The mountain shelters (or huts, cabins or bivvy shacks) are simply places where you can get indoors overnight and save your life. They're unheated and have no facilities. They're only for emergency use (eg if the weather closes in) and you should never plan on using them – if they were your Plan A, what was your Plan B? And what happens when another group arrives with a real emergency? Highest of them is the Vallot shelter (which therefore shouldn't be called a "refuge") at 4362 m on the Voie Royale near the summit. This sleeps 12, but in a sudden storm it's like a dolmuş that keeps packing them in. It's too high if the emergency is altitude sickness, you need to get down at least to Goûter.

Stay safe[edit]

  • Get a mountain guide unless you already know the place.
  • Bring enough navigational and mountaineering equipment, including for ice.

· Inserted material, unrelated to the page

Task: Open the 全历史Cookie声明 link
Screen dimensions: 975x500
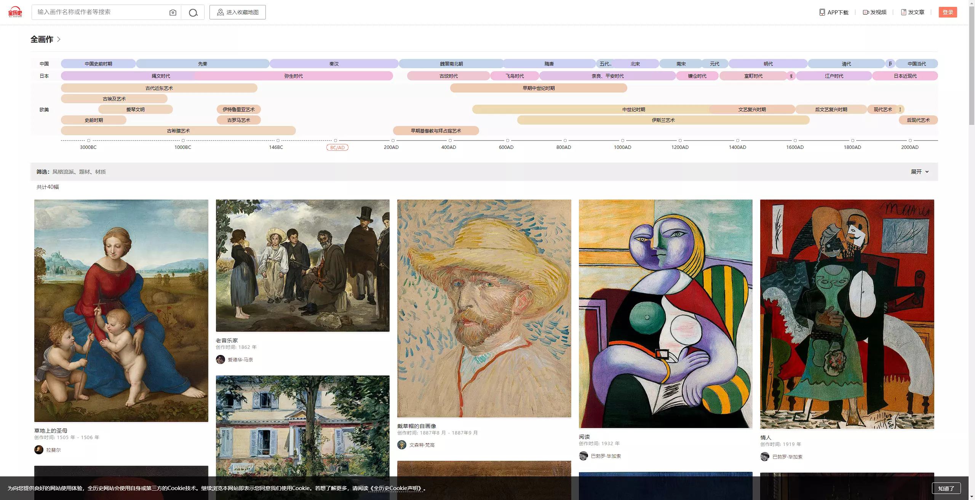Action: (396, 488)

Never plan on using your mobile phone to navigate.
  • Check the weather forecast, but be prepared for rough weather even if it is not forecast.
  • Plan your climb, and climb your plan.
  • Take enough clothing to keep you warm and dry, it's very cold up there, and the wind chill makes it Arctic.
  • Have an emergency plan in place.
  • Tell somebody in the valley what route you are taking, and when you expect to return.
  • Don't be a movie hero: turn back if the weather or your own condition says you should.
  • Learn to recognise the symptoms of hypothermia, such as tiredness and the urge to strip off clothing, and know what to do while you figure out how to get the person to safety.
  • If you think somebody in your group has made a bad decision, object.
  • Have a first aid kit to stop minor problems growing big.
  • It's more dangerous on the way down, when everyone is fatigued, dozy, and "switched off" having achieved the summit. Stay focused, you're not safe until you can kick off your boots in the chalet in town.

Go next[edit]

  • If you need a city to recuperate, where you can look up at mountains without the weary business of climbing them, head for Geneva or Turin.
  • If you want more mountains, all seven highest peaks of each continent are before you. That's Elbrus at 5642 m in Russia for Europe, Kilimanjaro at 5895 m in Tanzania for Africa, Denali (formerly McKinlay) at 6190 m in Alaska for North America, Aconcagua at 6960 m in Argentina for South America, Kosciuszko at 2228 m in the Snowy Mountains of New South Wales for Australia, Everest at 8848 m on the Nepal / Tibet border for Asia, and Vinson at 4892 m for Antarctica.
  • Or head for the lowest point on the earth's surface, 394 m below mean sea level, on the shores of the Dead Sea, shared by Israel, the Palestinian Authority, and Jordan.